Please reproduce the part of the DeltaMemory performance page starting at "Core operations" and ending at "all evaluation categories.", without any changes.

Excerpted text >>
━━━━━━━━━━━━━━━━━━━━━━━━━━━━━━

Performance

Fast enough for real-time. Efficient enough for scale.

DeltaMemory is built in Rust with a custom storage engine. 50ms queries, 3,714x token compression, and 97% cost reduction over raw context re-processing.

Book Demo

50ms

p50 query latency

Rust-powered retrieval engine

3,714x

Token compression

26M tokens become 7K structured facts

97%

Cost reduction

vs. raw token re-processing

<1ms

Core operations

Write-ahead log + in-memory index

LoCoMo benchmark results

Head-to-head comparison on the LoCoMo long-term conversation memory benchmark across all evaluation categories.

Method	Single-Hop	Multi-Hop	Open Domain	Temporal	Overall	Latency (p50)
DeltaMemory	91.5%	87.5%	90.5%	82.2%	89%	50ms
Memobase v0.0.37	70.9%	46.9%	77.2%	85.1%	75.8%	800ms
Zep	74.1%	66%	67.7%	79.8%	75.1%	632ms
Memobase v0.0.32	63.8%	52.1%	71.8%	80.4%	70.9%	900ms
Mem0-Graph	65.7%	47.2%	75.7%	58.1%	68.4%	2.6s
Mem0	67.1%	51.2%	72.9%	55.5%	66.9%	1.4s
LangMem	62.2%	47.9%	71.1%	23.4%	58.1%	18.0s
OpenAI	63.8%	42.9%	62.3%	21.7%	52.9%	466ms

Evaluated on the LoCoMo long-term conversation memory benchmark. All methods tested under identical conditions using GPT-4.1 as the base model.

Under the hood

Every layer of the stack is designed for speed and efficiency.

3,714x Token Compression

Raw conversations are compressed into structured facts and a knowledge graph. 26 million tokens of conversation history become 7,000 tokens of structured memory. Your agents recall what matters without re-processing entire histories.

50ms Query Latency

Hybrid retrieval combines HNSW vector search, BM25 keyword matching, and graph traversal in a single query. Reciprocal Rank Fusion merges results. The entire pipeline completes in under 50ms at the median.

Rust from the Ground Up

The storage engine is built from scratch in Rust. Write-ahead logging for crash recovery, B-tree sorted storage for fast reads, and parallel HNSW index rebuilding. No garbage collection pauses. No runtime overhead.

━━━━━━━━━━━━━━━━━━━━━━━━━━━━━━

Records shown >>

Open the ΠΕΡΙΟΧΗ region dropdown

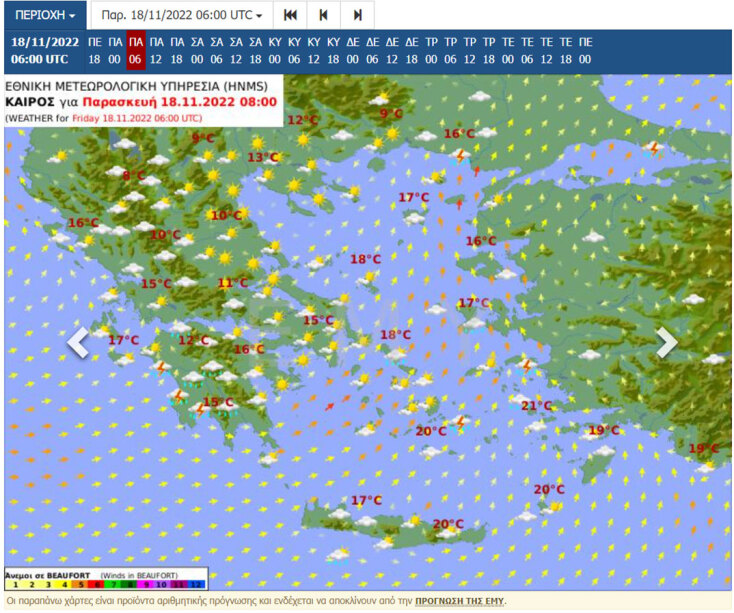pyautogui.click(x=45, y=16)
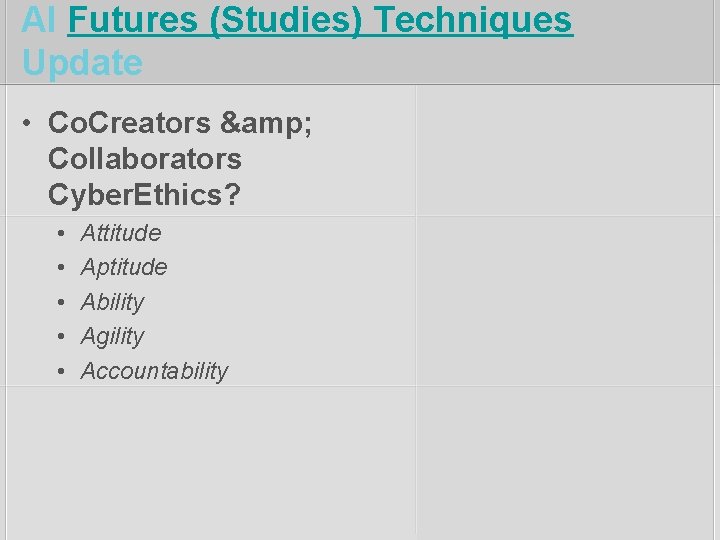720x540 pixels.
Task: Select the 'Attitude' list item
Action: point(121,233)
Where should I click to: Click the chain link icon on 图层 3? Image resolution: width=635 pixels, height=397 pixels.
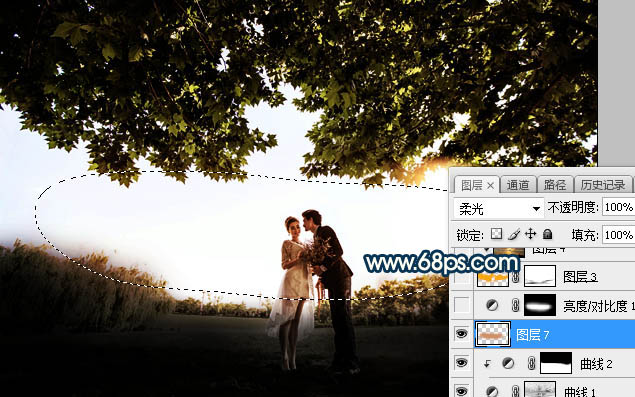(x=516, y=277)
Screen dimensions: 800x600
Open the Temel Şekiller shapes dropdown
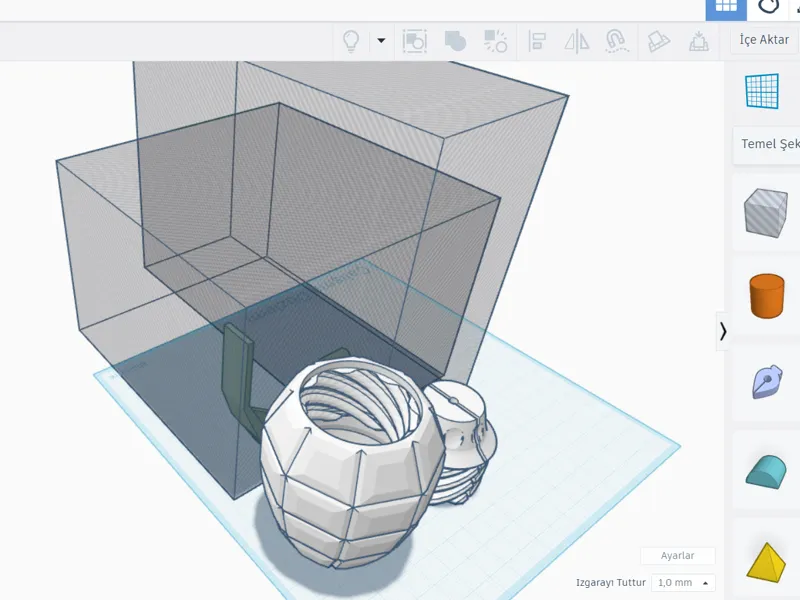(x=766, y=144)
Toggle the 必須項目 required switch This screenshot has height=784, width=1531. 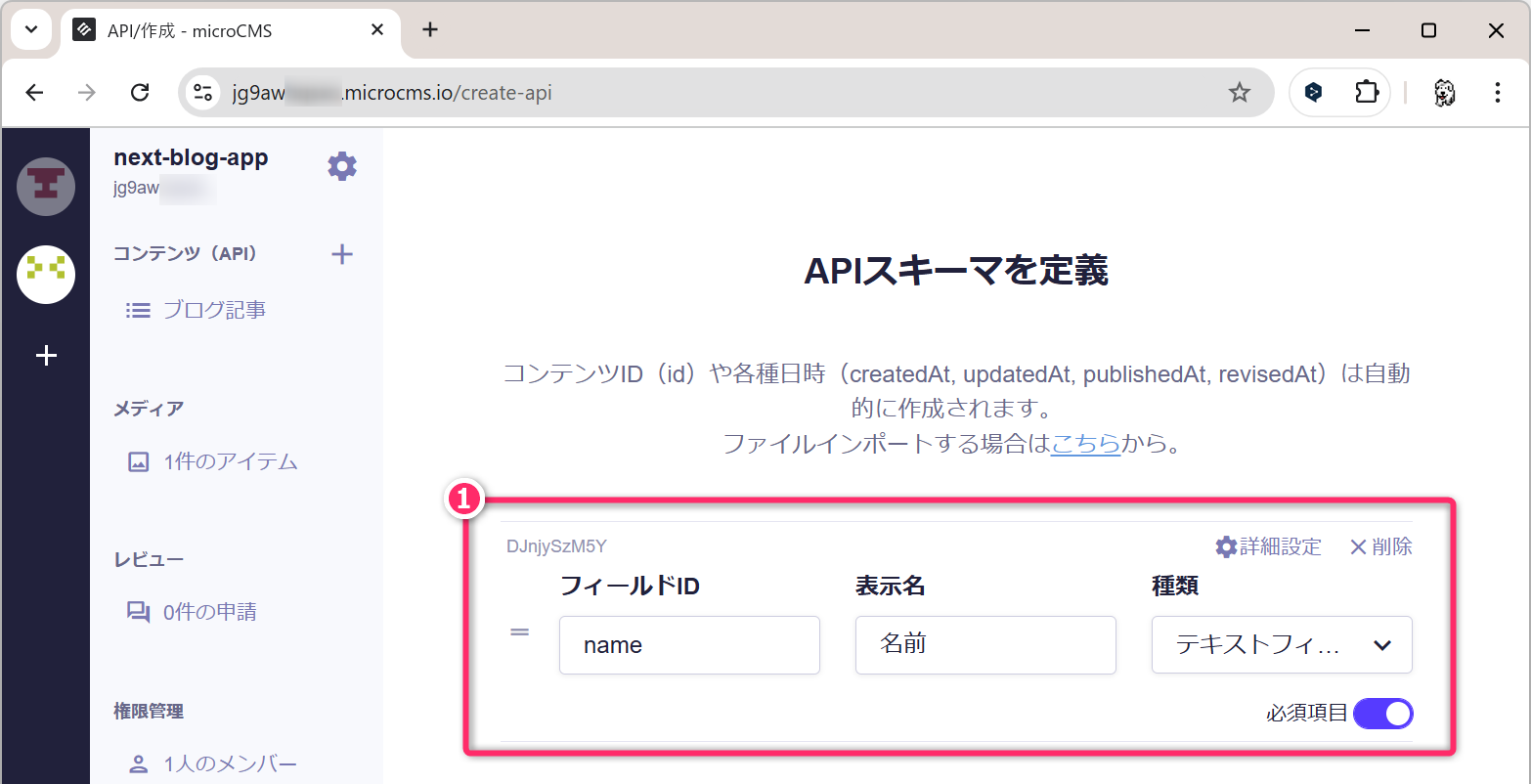click(1382, 714)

━━━━━━━━━━━━━━━━━━━━━━━━━━━━━━

Exercise answer >>
Core operations

Write-ahead log + in-memory index

LoCoMo benchmark results

Head-to-head comparison on the LoCoMo long-term conversation memory benchmark across all evaluation categories.